If something is dangerous for our children, it is OUR job to make their environment safe. At some point, they learn these dangers and then we pass on that responsibility to them as they learn about them. It is a natural process. At 2.5, I had the house on virtual lock-down. No small toys for the mouth, slips on the door knobs, locks on the cabinets... Now ds1 is 4. He knows the danger of going outside without me and so we took the baby lock off the door, for example. He has toys with little tiny pieces. Your son WILL understand the dangers as he gets older, and so for now making his environment safe is YOUR job, not his.
And yes, many toddlers have strong wills. But think about it: Do you really want your position in life to be your will dominating his? You talk proudly of your own strong will (which I also think can be a very good thing). I would think the goal is to work with him in encouraging personal strength, not to crush it.

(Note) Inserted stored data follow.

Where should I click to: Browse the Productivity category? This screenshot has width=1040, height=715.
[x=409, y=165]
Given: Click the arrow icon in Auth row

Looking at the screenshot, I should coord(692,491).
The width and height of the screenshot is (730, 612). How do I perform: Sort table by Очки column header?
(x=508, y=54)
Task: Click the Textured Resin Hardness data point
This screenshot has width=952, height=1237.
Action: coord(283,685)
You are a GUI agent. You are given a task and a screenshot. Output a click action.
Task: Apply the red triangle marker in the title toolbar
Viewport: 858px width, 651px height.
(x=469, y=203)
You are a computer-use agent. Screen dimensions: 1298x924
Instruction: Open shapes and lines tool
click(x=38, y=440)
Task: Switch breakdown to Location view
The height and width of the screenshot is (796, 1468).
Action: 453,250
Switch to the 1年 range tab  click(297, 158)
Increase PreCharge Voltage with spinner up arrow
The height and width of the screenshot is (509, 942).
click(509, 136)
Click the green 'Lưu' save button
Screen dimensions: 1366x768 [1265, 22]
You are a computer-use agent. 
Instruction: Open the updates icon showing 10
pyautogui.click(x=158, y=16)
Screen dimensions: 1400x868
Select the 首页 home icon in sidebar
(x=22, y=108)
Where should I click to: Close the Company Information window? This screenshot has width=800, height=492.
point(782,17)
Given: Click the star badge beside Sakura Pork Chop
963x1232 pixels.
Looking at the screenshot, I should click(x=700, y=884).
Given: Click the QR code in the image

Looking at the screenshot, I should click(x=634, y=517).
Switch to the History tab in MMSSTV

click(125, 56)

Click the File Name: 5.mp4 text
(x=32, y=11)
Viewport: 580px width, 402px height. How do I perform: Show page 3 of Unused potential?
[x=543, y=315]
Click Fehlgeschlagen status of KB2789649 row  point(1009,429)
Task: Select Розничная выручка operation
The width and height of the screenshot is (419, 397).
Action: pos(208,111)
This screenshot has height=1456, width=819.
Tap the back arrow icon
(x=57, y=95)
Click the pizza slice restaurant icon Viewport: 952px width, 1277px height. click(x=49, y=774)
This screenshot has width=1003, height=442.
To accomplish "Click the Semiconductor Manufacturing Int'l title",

It can be frustrating, but really effective and positive discipline is about learning the lesson at the right time, not about following orders.
Stepping back from our parents and deciding to parent differently can be very hard on both the adult child and her parents. The parent can feel that their child is saying they did not do a good job raising them, the adult child can feel like "well, I turned out OK but something still bothers me about this and the idea that it was wrong is upsetting because now I have to rethink this whole thing".
"A swat on the butt" is still hitting to hurt and using that fear and pain to control. There are other ways.